Show Me a Story!I am frequently reminded in our Chapter & Verse meetings that people read a book, look at the illustrations, but may not consider the illustrations. Study them. Wonder about them.

Unless an illustrator sits at your elbow as you turn the page of a picture book or illustrated book, explaining the motivation and technique behind each illustration, the reader can never really know what was occupying the illustrator’s mind while creating the book. But I don’t really want to know. How about you?

I enjoy the process of wondering. I like making up my own stories for the why and how and when and where something was created. And still … when I find out more about the illustrator, their work becomes a richer, more satisfying experience for me.

In Leonard Marcus’ new book, Show Me a Story: Why Picture Books Matter (Candlewick Press, May 8, 2012), he has interviewed twenty-one children’s book illustrators, talking over their backgrounds, their reasons for doing what they do, and their interactions with critics and readers, adults and children.

This is not a formal review. It is an enticement. I noted some of the passages that provided depth and meaning to me, thoughts that will help me consider illustrations with more insight in the future.

A word. These are not all recent interviews.

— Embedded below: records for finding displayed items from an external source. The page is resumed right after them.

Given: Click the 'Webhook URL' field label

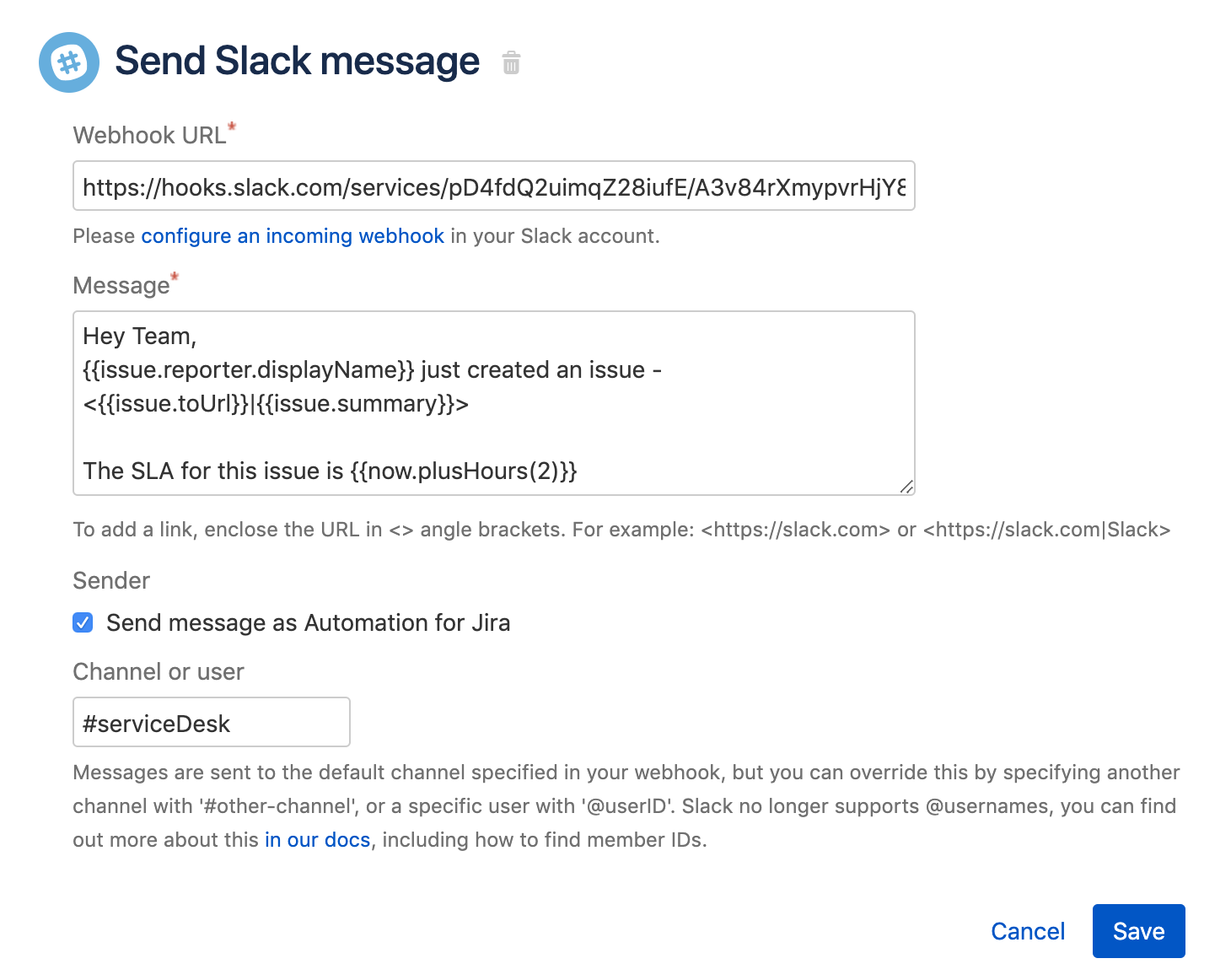Looking at the screenshot, I should (149, 136).
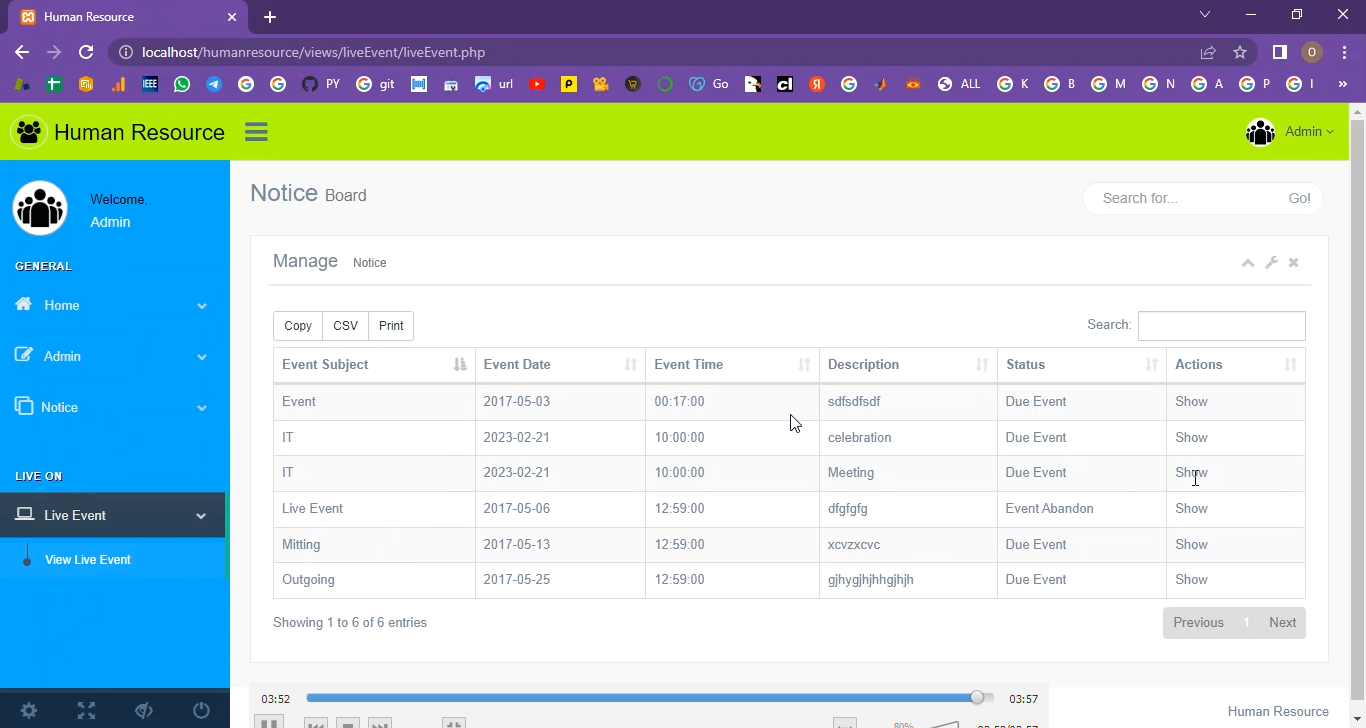Expand the Home sidebar menu

coord(112,306)
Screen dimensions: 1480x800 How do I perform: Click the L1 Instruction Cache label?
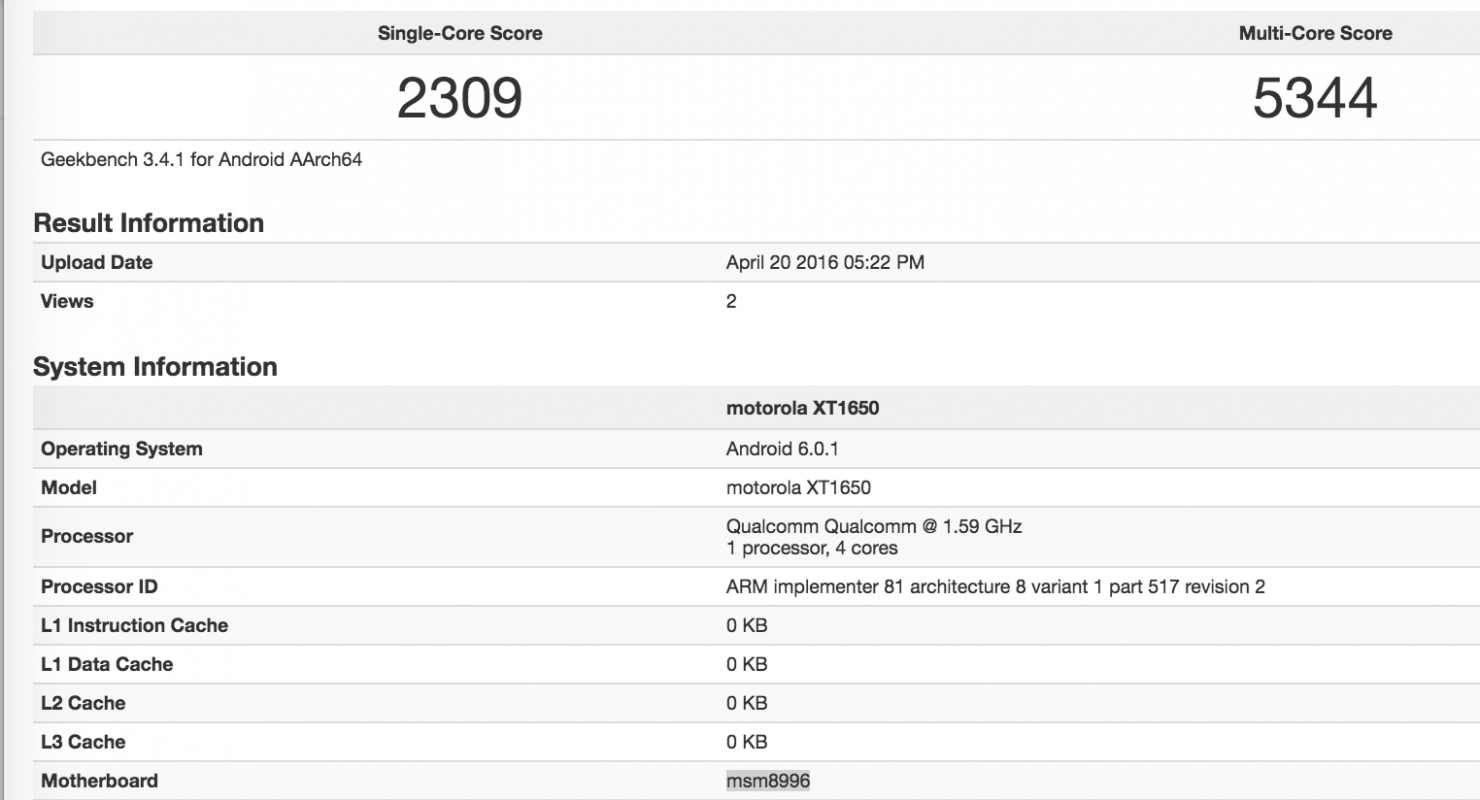coord(134,626)
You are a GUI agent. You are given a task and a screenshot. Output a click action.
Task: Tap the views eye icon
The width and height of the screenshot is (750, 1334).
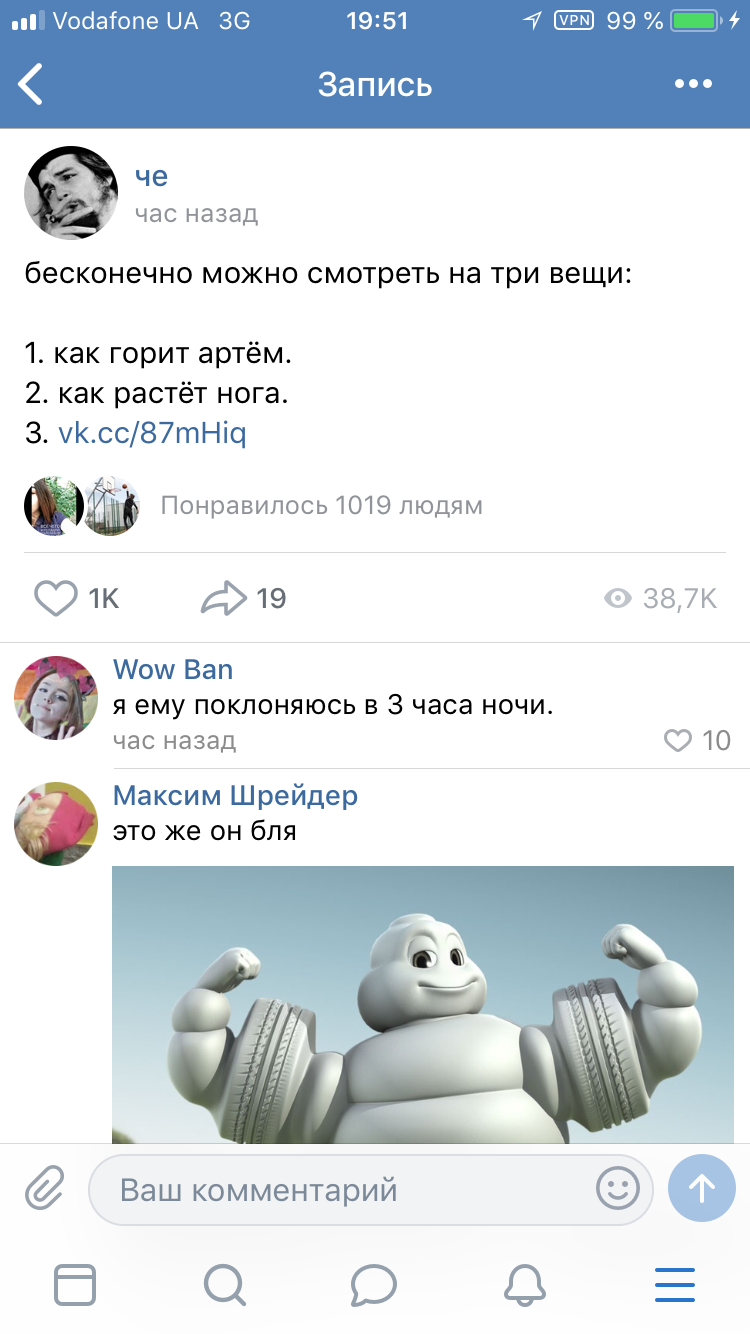coord(618,598)
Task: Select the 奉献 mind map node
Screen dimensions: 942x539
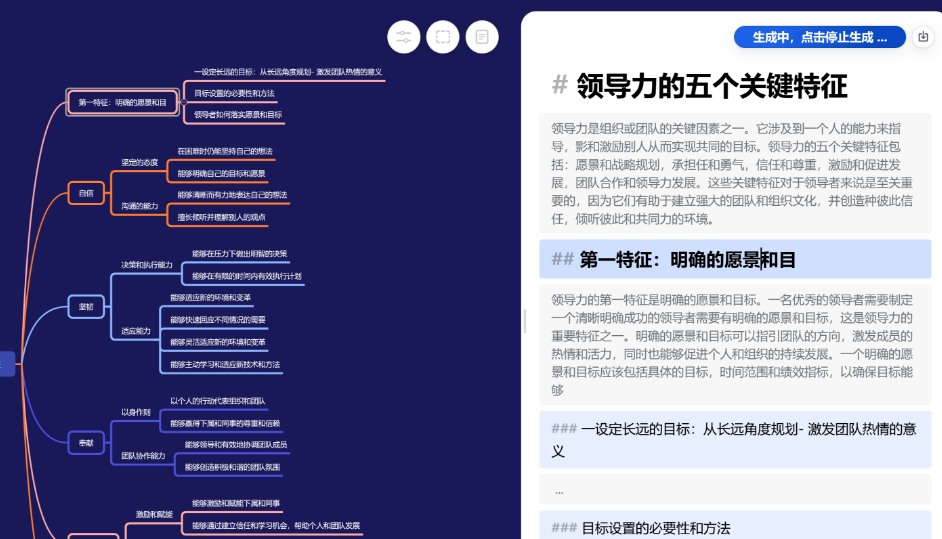Action: point(86,443)
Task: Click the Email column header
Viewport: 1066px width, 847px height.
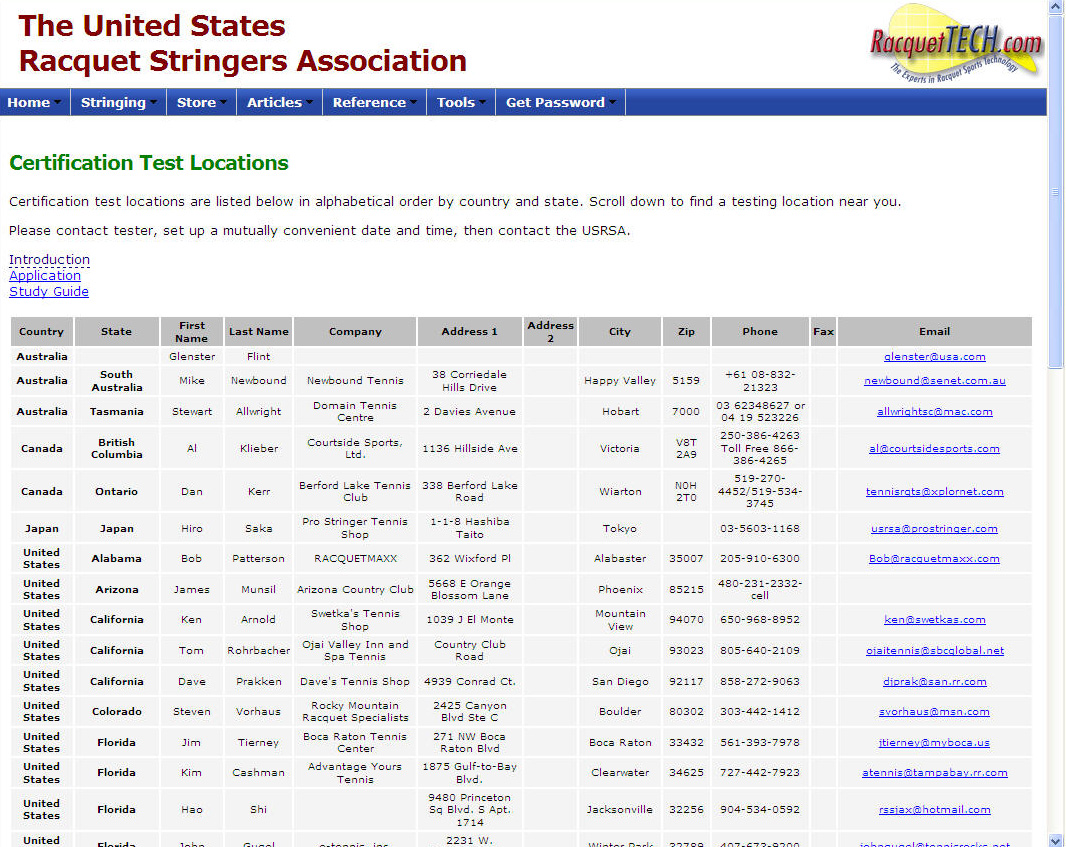Action: 934,332
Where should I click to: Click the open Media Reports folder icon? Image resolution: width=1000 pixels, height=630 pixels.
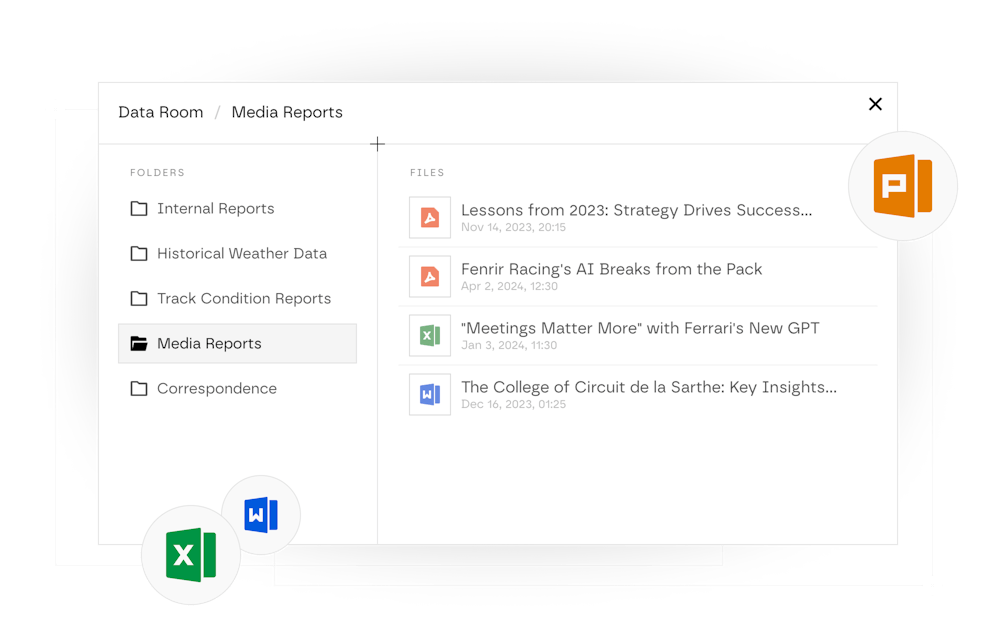pyautogui.click(x=139, y=344)
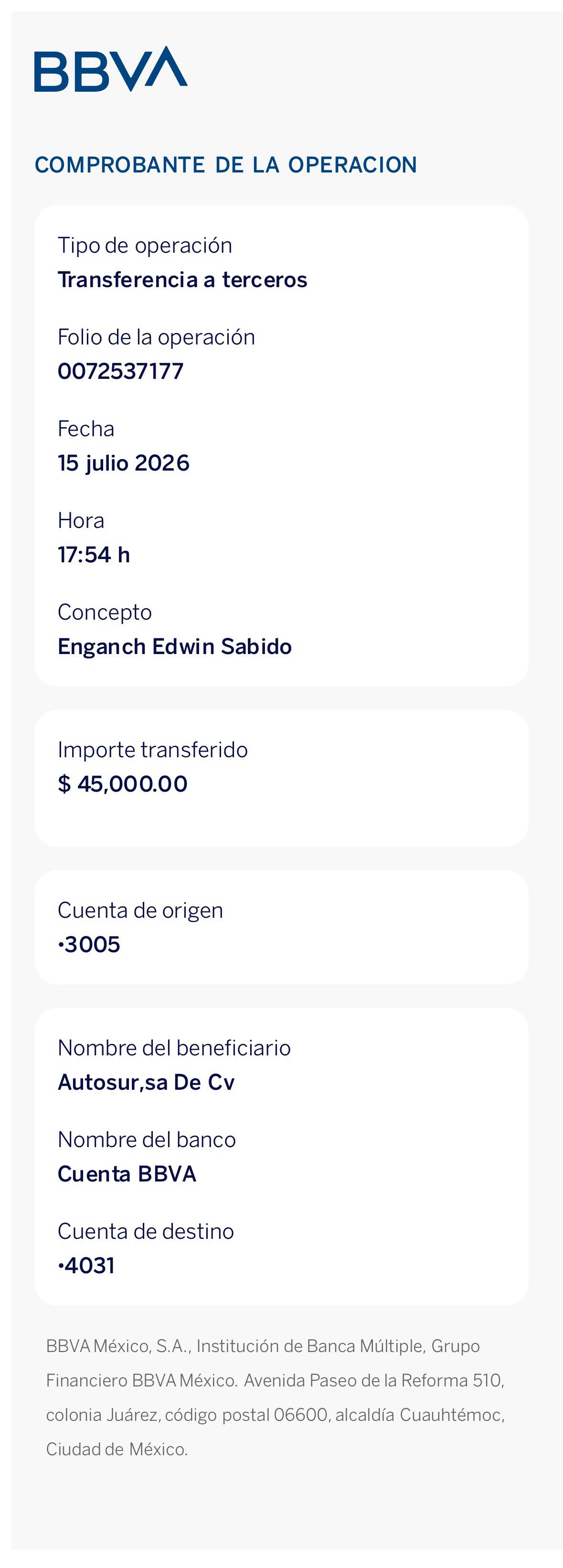Click the Folio de la operación label
Image resolution: width=563 pixels, height=1568 pixels.
point(157,337)
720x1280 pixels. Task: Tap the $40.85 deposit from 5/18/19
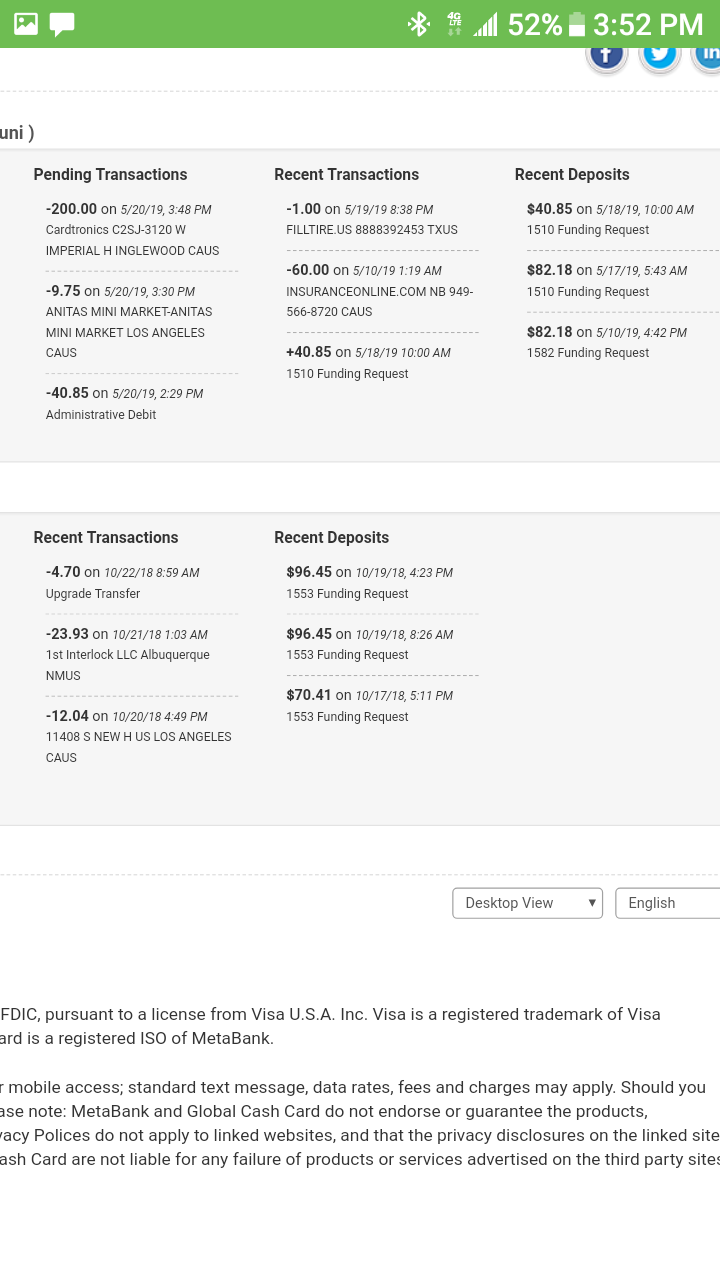tap(610, 220)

A number of deceased illustrators are included. It’s a focused look at their work at a point in time, sometimes with a more recent follow-up interview included.

Mitsumaso Anno describes the results of two groups of children who drew a wheatfield. One group observed the field, then had to go indoors to draw because of rain. The other group drew on a sunny day, watching the wheat field while they drew. Which group do you think produced the more interesting art? (p. 16)

Eric Carle’s interview reveals a good deal about his background in graphic design and advertising. I found that illuminating and I know I will look at his work with a new consideration for having read this. I also found his collaboration with Bill Martin, Jr., intriguing. He shares that Bill said about his own process, “I usually do the rhythm first before I do the words.” I have never thought of this approach. (p. 21) I read his interview several times, integrating more information each time.

Parents reading this book will be intrigued by Lois Ehlert’s revelation that “… when I speak to young people, I say to them, ‘Find a spot that’s your own. It doesn’t have to be big. But find a place where you can create, whether it’s drawing or writing or whatever.’ One of the main ways that my parents encouraged me was simply by not discouraging me—by letting me have that spot in our house.” (p. 82)

James Marshall’s interview is very funny, light-hearted, and serious, all at once. He talks about the picture book: “How to move it. When to stop it. How to pace it. What to leave out. All sorts of little tricks. Never to have the action going into the gutter. A picture book becomes a whole world if it’s done properly. I’m very surprised that sometimes people don’t understand this, or realize that the picture book is a true art form.” (p. 124)

Robert McCloskey shared “People—adults as well as children—so often don’t realize what they’re looking at. … Our understanding of cause and effect is disappearing because people are doing so much looking without evaluation. Television adds to this, with all the tricks they can do (he was interviewed in 1991). Seeing is really a decision-making process, a matter of evaluating what is around you. And children cannot develop that ability so well as they can by learning to draw.” (p. 151) Educators, take note.

I hope this whets your appetite. Peter Sis, Kevin Henkes, Tana Hoban, Maurice Sendak … these are only a few of the well-admired illustrators included in this book. Search it out. You’ll feel rewarded.